TASK PROMPT:
All lines from the one containing "Given: Expand question 1 using its plus icon" through the end of the data below are to be repeated exactly, with pictures left out.

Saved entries
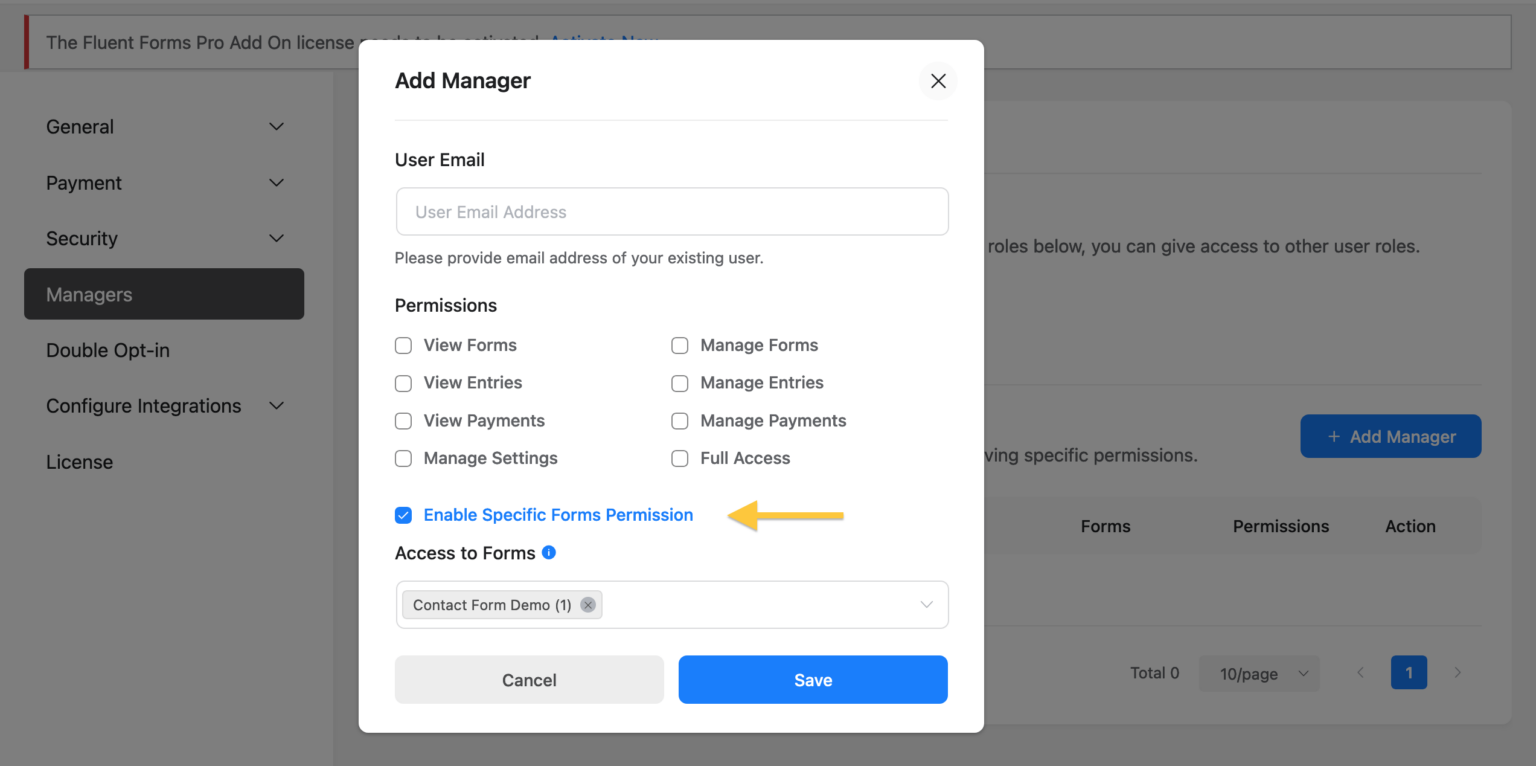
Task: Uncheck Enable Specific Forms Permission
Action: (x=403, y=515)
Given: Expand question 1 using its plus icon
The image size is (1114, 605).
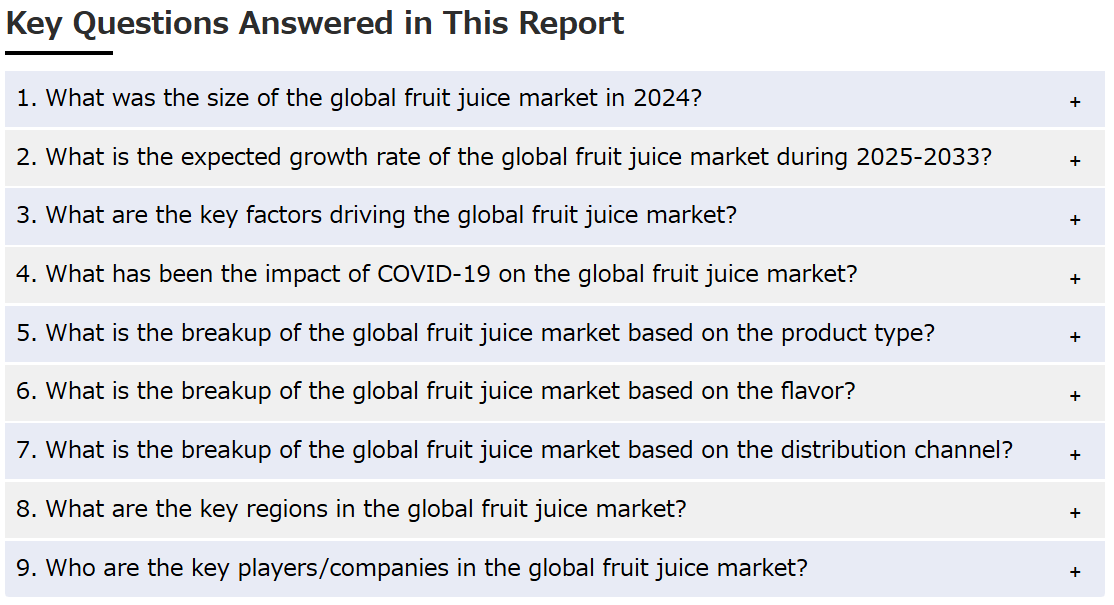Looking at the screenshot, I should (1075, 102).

REPLY:
Given: Expand question 1 using its plus icon
The image size is (1114, 605).
Looking at the screenshot, I should (1075, 102).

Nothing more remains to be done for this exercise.